AUFGABENBESCHREIBUNG:
Stelle sämtliche Zeilen der folgenden Datensätze als Markdown-Tabelle mit den Spalten „Nr“ und „Zeile“ dar und lass Leerzeilen weg. Die Bilder gehören nicht in die Antwort.

BEREITGESTELLTES MATERIAL:
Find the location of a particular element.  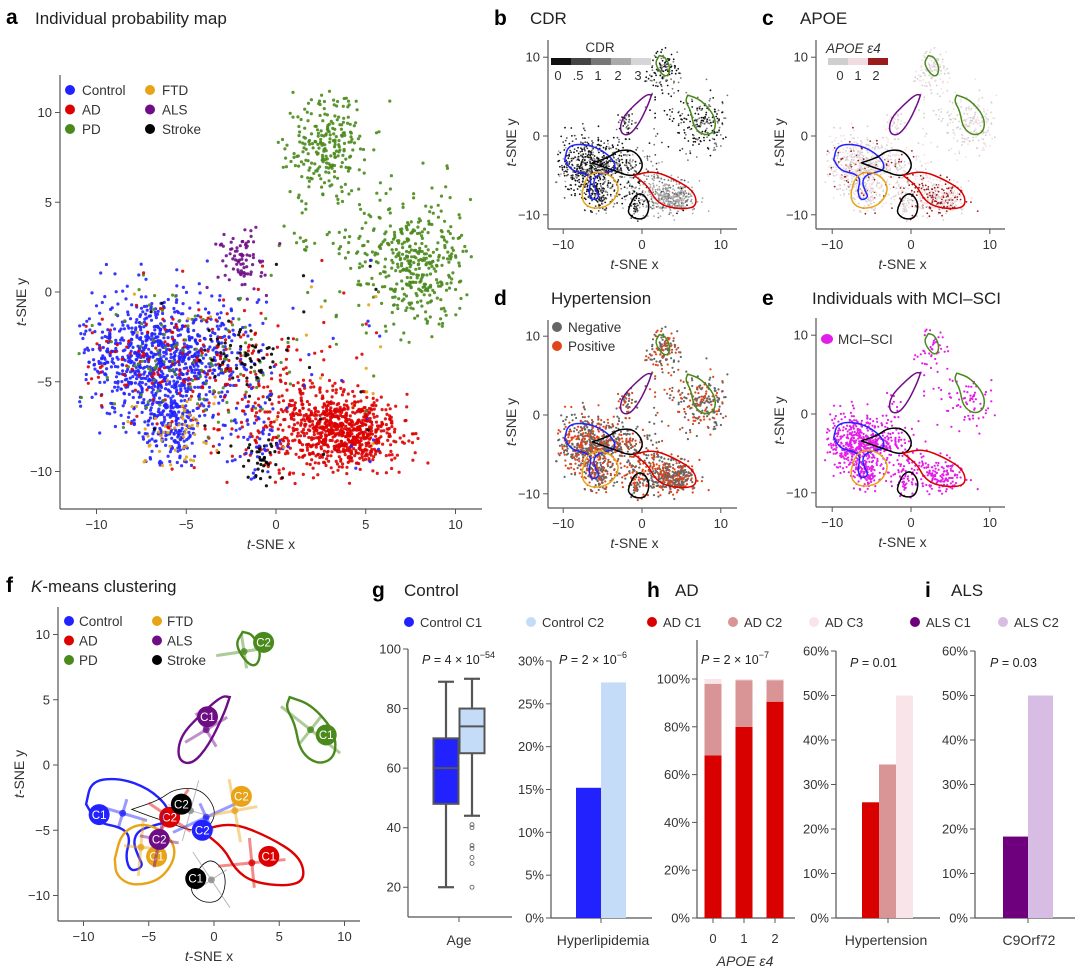

panel-title-h: AD is located at coordinates (687, 590).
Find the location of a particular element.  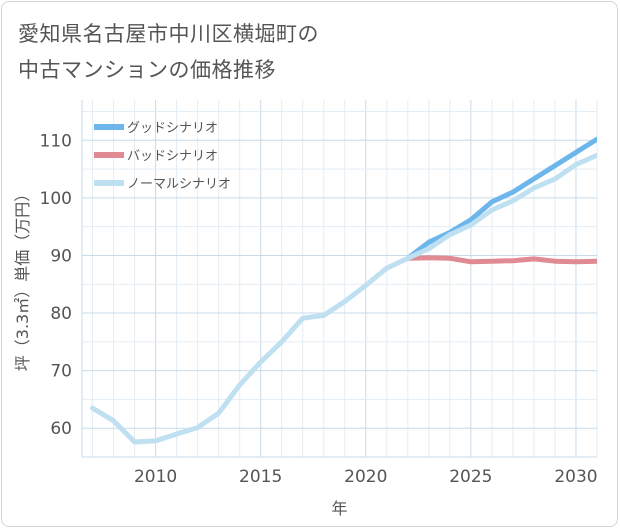

x-tick-label: 2025 is located at coordinates (470, 477).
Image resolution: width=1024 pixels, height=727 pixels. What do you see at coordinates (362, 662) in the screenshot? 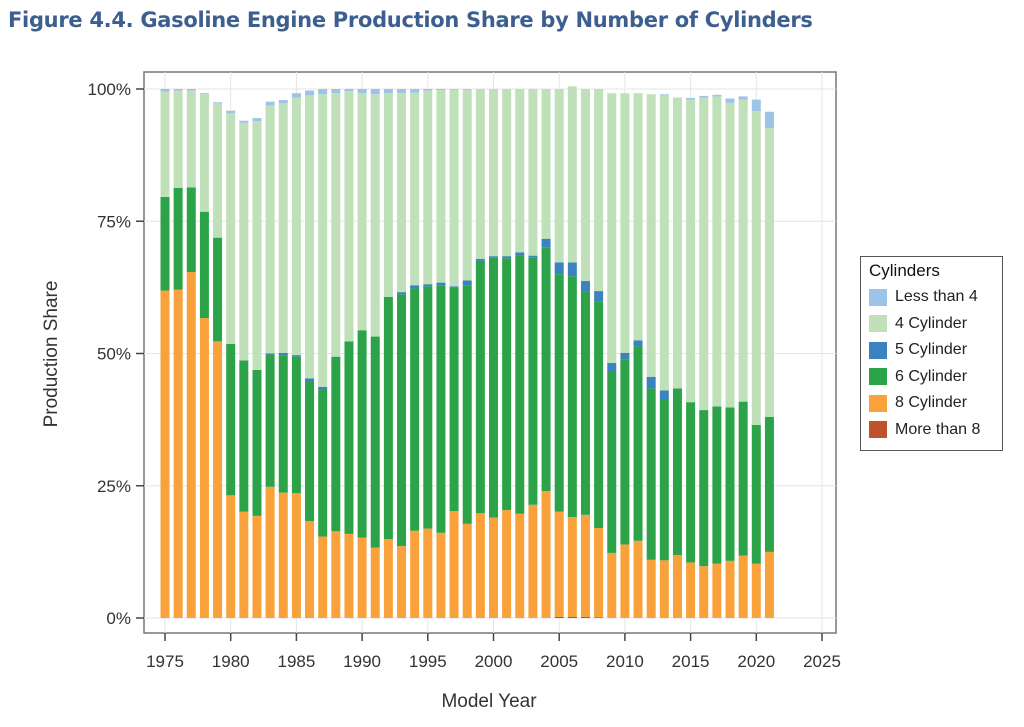
I see `x-tick-label: 1990` at bounding box center [362, 662].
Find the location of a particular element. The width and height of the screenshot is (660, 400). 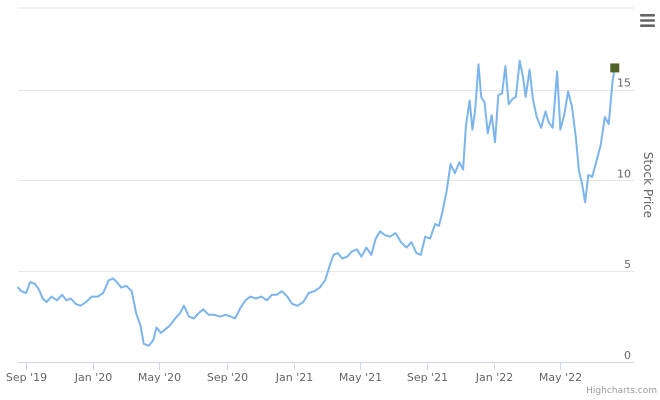

chart-menu-button is located at coordinates (647, 21).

ANTWORT:
| Nr | Zeile |
|---|---|
| 1 | Find the location of a particular element.   |
| 2 | panel-title-h: AD is located at coordinates (687, 590). |
| 3 | Find the location of a particular element.   |
| 4 | x-tick-label: 2025 is located at coordinates (470, 477). |
| 5 | Image resolution: width=1024 pixels, height=727 pixels. What do you see at coordinates (362, 662) in the screenshot?  |
| 6 | I see `x-tick-label: 1990` at bounding box center [362, 662]. |
| 7 | Find the location of a particular element. The width and height of the screenshot is (660, 400).  |
| 8 | chart-menu-button is located at coordinates (647, 21). |